Yang terjadi kemudian adalah bencana.

Ketika orang-orang hukuman dibuang ke Pulau Andaman, mereka bertemu dengan suku-suku yang telah menetap dan tersebar di sana. Orang-orang pedalaman yang semula primitif, mulai berhubungan dengan orang-orang modern, dan mulai melepaskan isolasi mereka. Sekilas, itu tampak tidak bermasalah. Tapi sebenarnya menyimpan bahaya tersembunyi.

Orang-orang yang dibuang ke sana adalah orang-orang yang berasal dari dunia modern. Karena semula menjalani hidup di dunia modern, tubuh mereka pun telah kebal dengan berbagai virus ringan yang biasa ada di wilayah perkotaan, semisal flu atau semacamnya. Berbeda dengan orang-orang pedalaman yang sama sekali steril dari dunia modern. Tubuh mereka tidak memiliki kekebalan yang sama terhadap virus yang mungkin menyerang.

Ketika orang-orang modern mulai berhubungan dengan suku-suku di pedalaman, tanpa sengaja terjadi penularan virus dari tubuh orang modern ke tubuh orang pedalaman. Karena tubuh orang-orang pedalaman belum memiliki kekebalan dalam menangkal virus itu, terjadi serangan penyakit mematikan bahkan kematian massal. Dalam waktu singkat, suku-suku yang semula hidup di sana punah.

Sejak peristiwa mengerikan itu, hanya tersisa sekitar 400 orang—semuanya tinggal di Pulau Sentinel Utara. Orang-orang itu tahu apa yang terjadi pada saudara-saudara mereka yang ada di tempat lain—yang punah gara-gara berhubungan dengan orang luar—dan mereka pun menutup diri serta mengisolasi kehidupan mereka dari pengaruh dunia luar. Karena itu pula, mereka agresif menyerang siapa pun yang mencoba mendekati wilayah mereka.
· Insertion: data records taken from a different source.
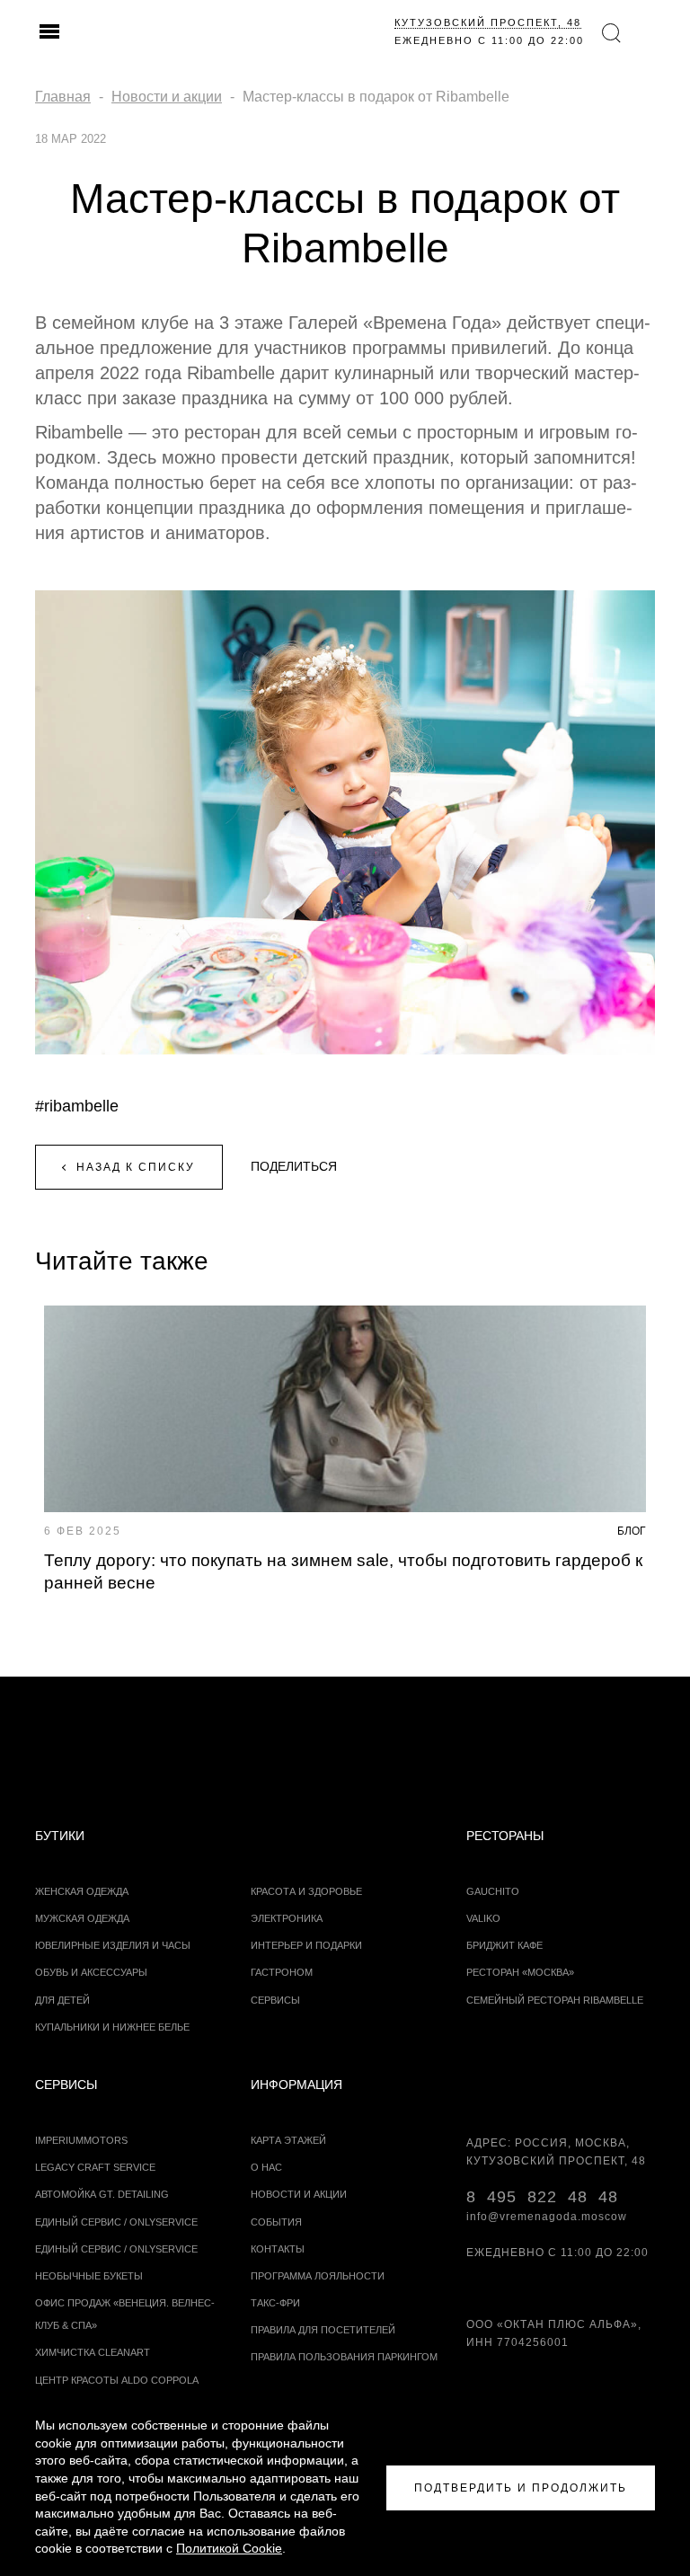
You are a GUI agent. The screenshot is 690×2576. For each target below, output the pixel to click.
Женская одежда (81, 1891)
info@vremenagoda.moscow (546, 2216)
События (276, 2222)
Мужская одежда (82, 1918)
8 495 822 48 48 (542, 2197)
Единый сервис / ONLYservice (116, 2222)
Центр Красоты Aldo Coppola (117, 2380)
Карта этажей (288, 2140)
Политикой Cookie (229, 2548)
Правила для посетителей (323, 2329)
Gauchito (492, 1891)
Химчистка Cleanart (92, 2352)
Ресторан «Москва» (520, 1972)
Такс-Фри (275, 2302)
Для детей (62, 2000)
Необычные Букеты (89, 2276)
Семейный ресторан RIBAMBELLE (554, 2000)
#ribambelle (77, 1106)
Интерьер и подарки (306, 1945)
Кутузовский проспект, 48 (487, 22)
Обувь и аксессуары (91, 1972)
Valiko (483, 1918)
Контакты (278, 2249)
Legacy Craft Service (95, 2167)
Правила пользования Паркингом (344, 2356)
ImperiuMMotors (81, 2140)
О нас (266, 2167)
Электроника (287, 1918)
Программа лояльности (318, 2276)
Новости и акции (299, 2194)
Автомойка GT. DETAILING (102, 2194)
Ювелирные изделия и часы (112, 1945)
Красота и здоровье (306, 1891)
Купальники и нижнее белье (112, 2027)
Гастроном (282, 1972)
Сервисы (275, 2000)
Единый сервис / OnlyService (116, 2249)
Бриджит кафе (504, 1945)
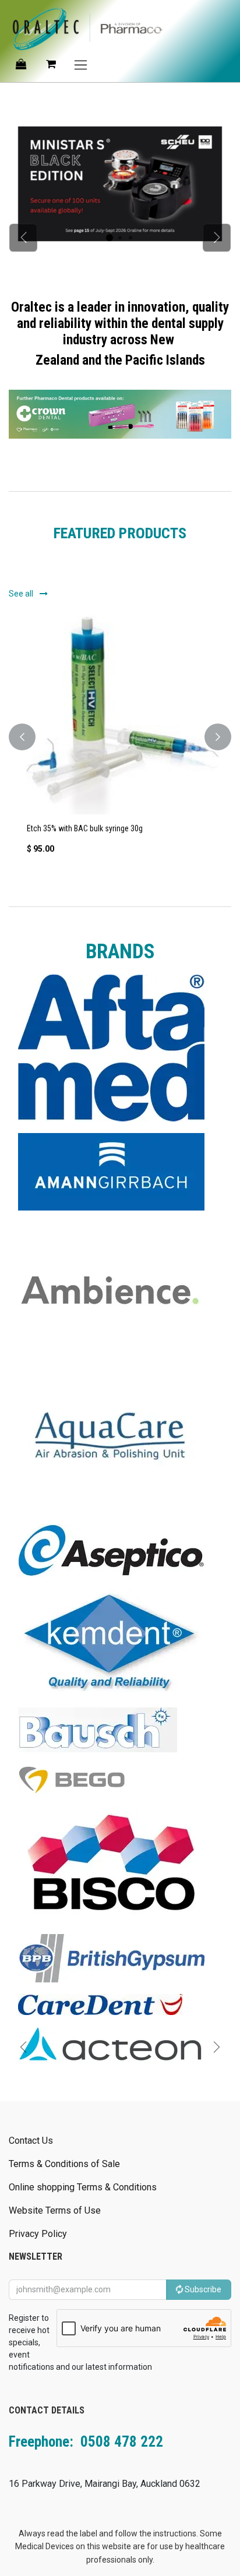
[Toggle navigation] (80, 64)
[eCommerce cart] (50, 64)
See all (22, 593)
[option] (120, 736)
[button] (22, 736)
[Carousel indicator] (109, 237)
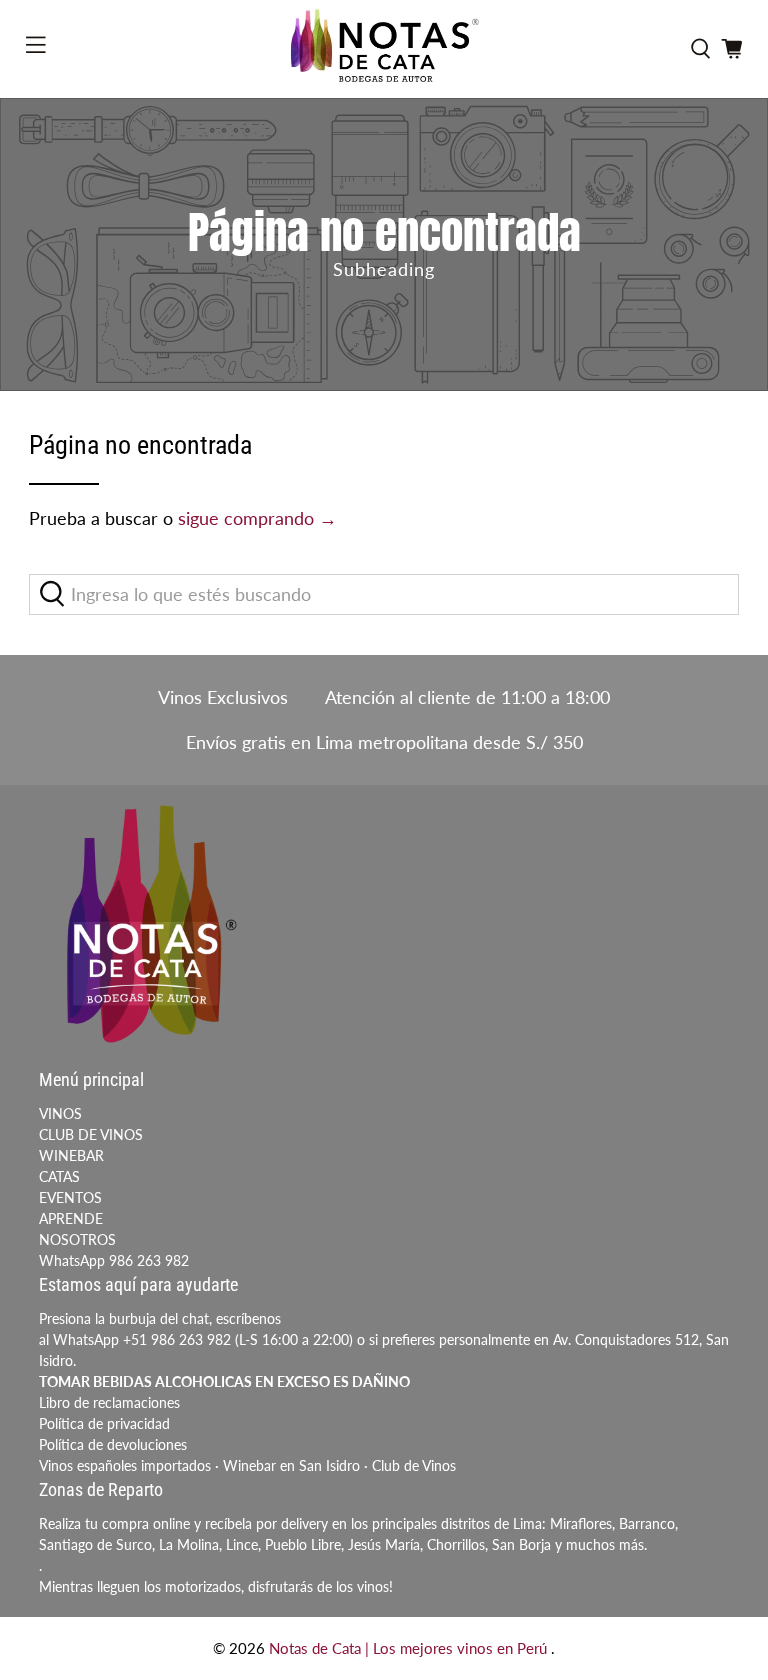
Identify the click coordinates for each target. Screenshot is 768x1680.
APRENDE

Pada 2004, ketika tsunami melanda Samudera Hindia, bencana itu dianggap sebagai bencana paling mematikan sepanjang sejarah. Ada lebih dari 230.000 orang tewas di wilayah sekitar Pulau Andaman, dan waktu itu banyak orang memperkirakan Suku Senitenelese juga telah punah akibat badai tsunami yang datang. Tapi rupanya perkiraan itu keliru.

Tiga hari setelah badai tsunami mereda, helikopter Angkatan Laut India mendekati wilayah Sentinel Utara, untuk memastikan keadaan di sana. Seketika, beberapa orang Suku Senitenelese keluar dan mengancam helikopter dengan panah, sebagai tanda bahwa mereka tidak membutuhkan bantuan dari luar.
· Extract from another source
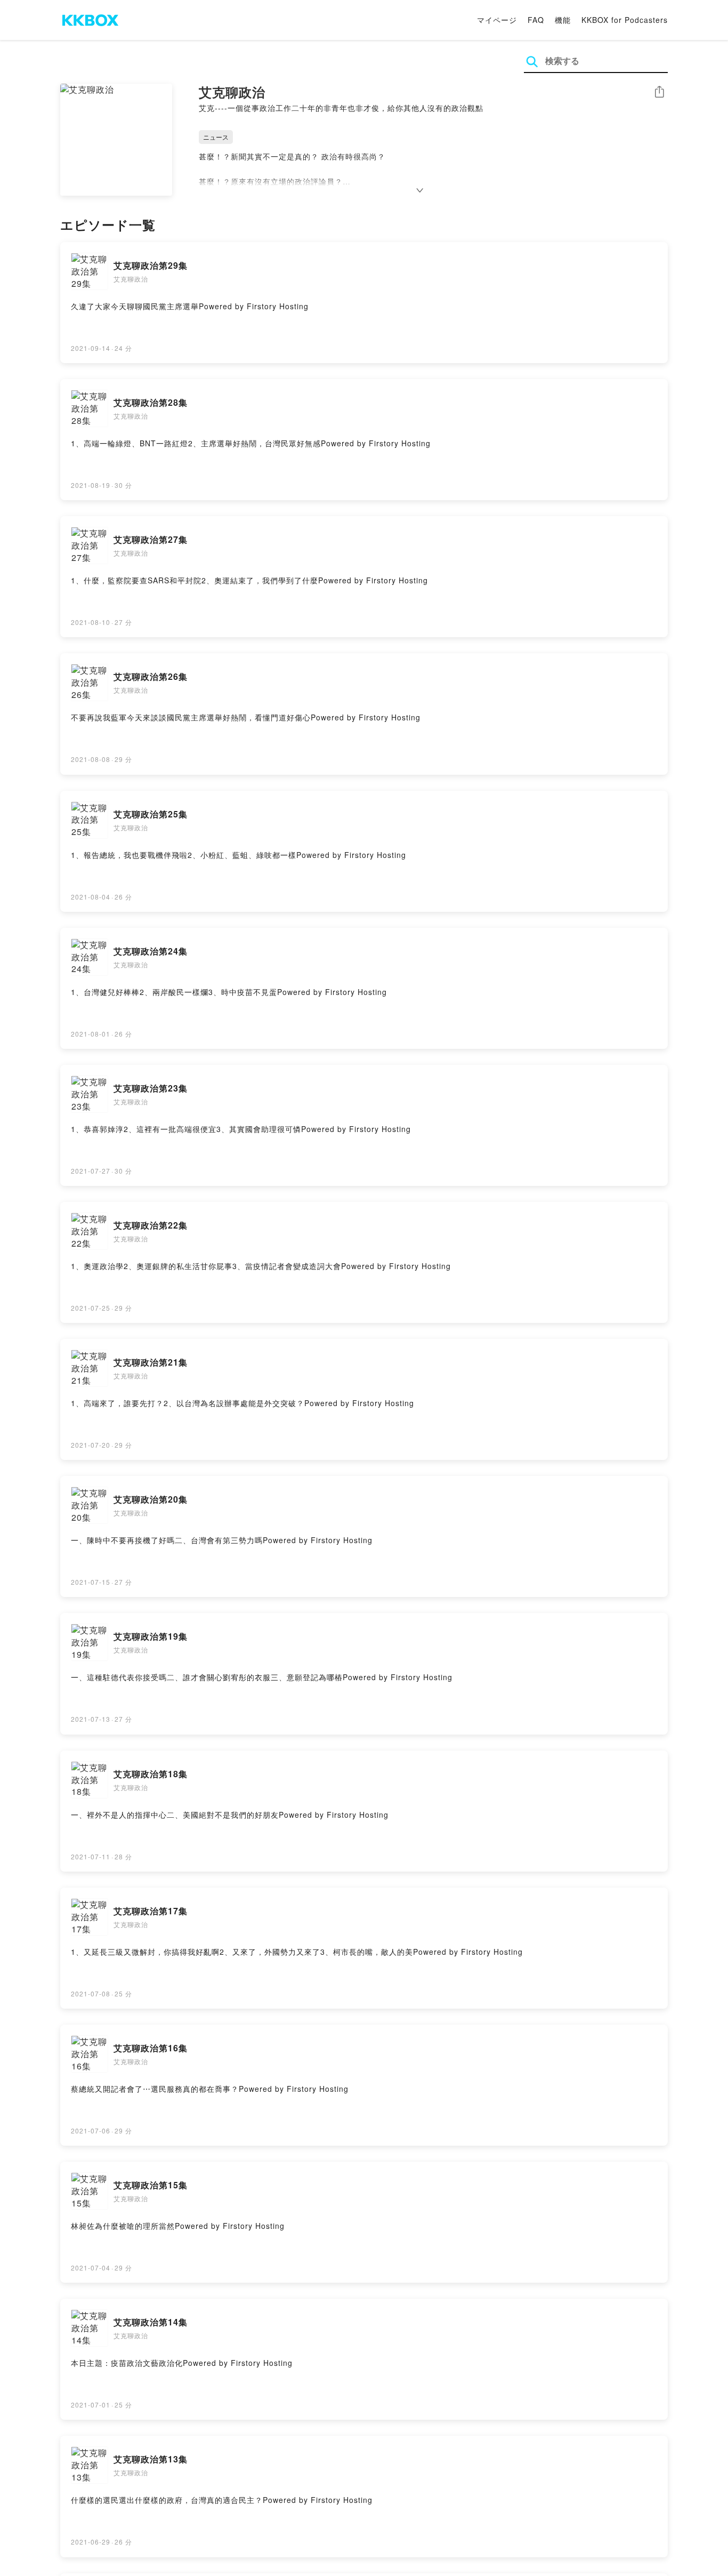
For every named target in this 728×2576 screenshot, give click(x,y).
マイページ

Berdasarkan pantauan, Suku Senitenelese tidak mengalami masalah apa pun akibat datangnya tsunami. Tampaknya, orang-orang itu bisa merasakan atau memprediksi datangnya gelombang, dan menghindar ke tempat yang lebih tinggi sebelum gelombang maut itu datang. Kenyataannya, saat tsunami reda, mereka tampak utuh dan baik-baik saja.

Stephen Corry, Direktur Survival International (organisasi yang melakukan advokasi hak suku-suku terasing) menyatakan bahwa Suku Senitenelese punya hak untuk menjalani dan melanjutkan hidup mereka dengan cara mereka sendiri—terasing, dalam sunyi, dan tidak mengganggu siapa pun. Kontak dengan dunia luar hanya akan menjadikan mereka rentan terhadap berbagai virus yang dibawa orang luar, yang dikhawatirkan akan membuat mereka punah seperti suku-suku lain di tempat itu.
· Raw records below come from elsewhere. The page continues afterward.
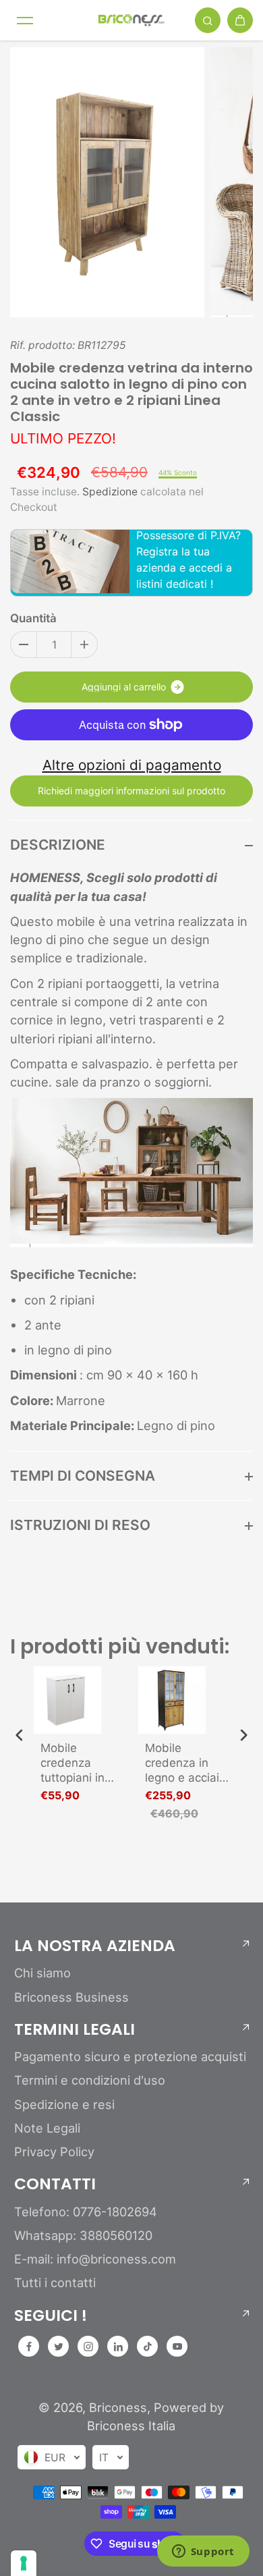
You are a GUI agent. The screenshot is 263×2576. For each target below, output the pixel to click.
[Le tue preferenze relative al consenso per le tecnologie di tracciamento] (23, 2563)
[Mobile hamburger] (25, 20)
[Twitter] (59, 2346)
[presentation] (19, 1735)
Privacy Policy (54, 2151)
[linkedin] (118, 2346)
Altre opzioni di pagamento (131, 765)
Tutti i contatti (55, 2282)
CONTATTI (55, 2183)
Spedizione (110, 491)
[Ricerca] (208, 20)
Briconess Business (71, 1997)
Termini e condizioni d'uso (89, 2080)
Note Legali (47, 2127)
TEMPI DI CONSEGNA (82, 1475)
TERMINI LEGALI (74, 2029)
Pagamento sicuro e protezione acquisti (130, 2056)
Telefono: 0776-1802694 (85, 2211)
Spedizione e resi (64, 2104)
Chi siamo (42, 1972)
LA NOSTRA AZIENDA (94, 1945)
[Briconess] (131, 20)
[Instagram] (88, 2346)
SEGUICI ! (50, 2315)
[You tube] (177, 2346)
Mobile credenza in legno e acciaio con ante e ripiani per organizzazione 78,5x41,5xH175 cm (188, 1763)
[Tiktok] (148, 2346)
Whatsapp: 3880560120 (83, 2235)
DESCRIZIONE (57, 844)
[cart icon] (240, 20)
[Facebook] (29, 2346)
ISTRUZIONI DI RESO (80, 1524)
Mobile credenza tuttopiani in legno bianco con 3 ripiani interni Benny (75, 1763)
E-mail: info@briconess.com (95, 2258)
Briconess (118, 2407)
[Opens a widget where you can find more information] (203, 2552)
“Satu-satunya cara mencegah terjadinya lagi kepunahan suku,” kata Stephen Corry, “adalah memastikan Pulau Sentinel Utara terlindung dari dunia luar.”

Menanggapi hal itu, pemerintah India pun akhirnya mengeluarkan peraturan baru yang isinya larangan mendekati Pulau Sentinel Utara, sebagai upaya untuk menghindari terjadinya masalah apa pun. Pemerintah India menegaskan, orang luar yang mencoba mendekati Sentinel Utara dalam jarak kurang dari tiga mil, akan ditangkap sebagai kriminal. Sejak itu pula, patroli di wilayah perairan di sana diperketat.

Pemerintah India mungkin akhirnya menyadari, bahwa jika Suku Senitenelese dapat hidup baik dengan cara mereka sendiri, dan orang-orang itu juga tidak mengganggu siapa pun, “Kenapa kita harus memaksa mereka mengikuti cara hidup kita? Kenapa tidak kita hormati saja cara mereka hidup, sebagaimana kita ingin menjalani hidup dengan cara kita sendiri?”